I don’t think I could help on that particular occasion…and hoped it would not be a reason for my committal to the cells!
It all added tradition and historical colour to the Judges presence in the County. Long may these traditions, even if appearing to be anachronistic, last!
LikeLike
Good blog.
Enjoyed the Judge’s Marshal stuff.
In 1992 I marshalled for Sir John Hobhouse (he was still a puisne Judge in those days) who was on his own in the Judge’s Lodgings at Swansea, out in the Mumbles. It was quite an experience just hanging out with him.
Then the next summer I was in Liverpool with Sir Charles McCullough. Thayne Forbes and Andrew Morritt were also there. We had a great laugh.

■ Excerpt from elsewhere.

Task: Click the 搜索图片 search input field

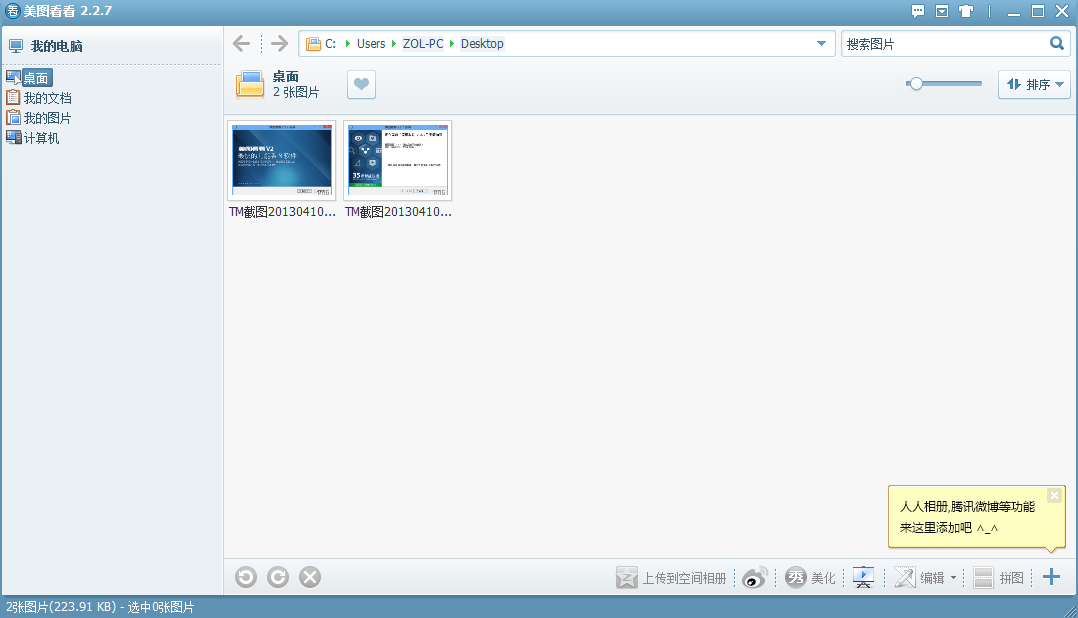Action: (943, 44)
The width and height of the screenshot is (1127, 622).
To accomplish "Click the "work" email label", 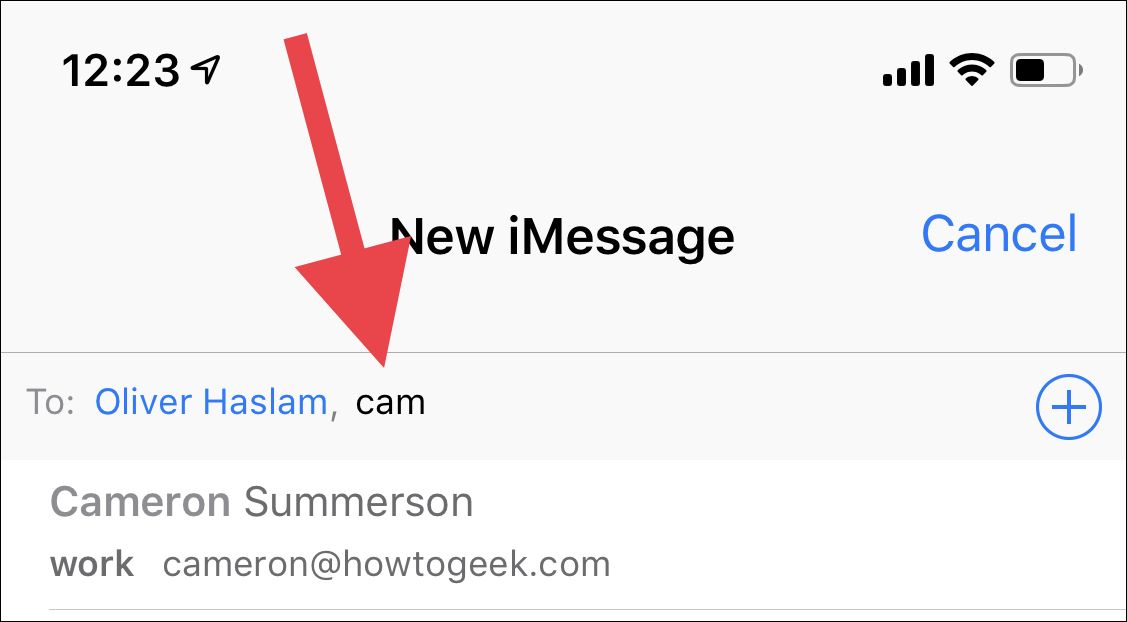I will click(x=92, y=564).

One day, Morritt was looking out of the window and saw a large cat in the garden. When I say large cat I mean Big Cat. Morritt said “there’s a puma in the garden”. McCullough said “it’s not a puma, it’s brown”. It had tufts on its ears and a long tail with a fluffy end and very large paws and a beardy muzzle. It was about the size of a large cat. We stood there for a while at the window in our dinner jackets.
Forbes said “It’s a lynx. This is a job for the Marshal.” It had hopped over the wall into the rhododendrons. I was sent out in my black tie with an umbrella to flush it out of the bushes. It was cornered and growled at me then ran up the wall and over the top and out over the local park.
We called the rozzers who attended three judges and a law student in black tie, laughing about having seen a big cat in the garden. The officer was concerned that alcohol had been taken… Then he got a call and it turned out that there had been an escape from a zoo. They called the unit and helicopter and set off over the park.
All very exciting. Brooke would appreciate this tale.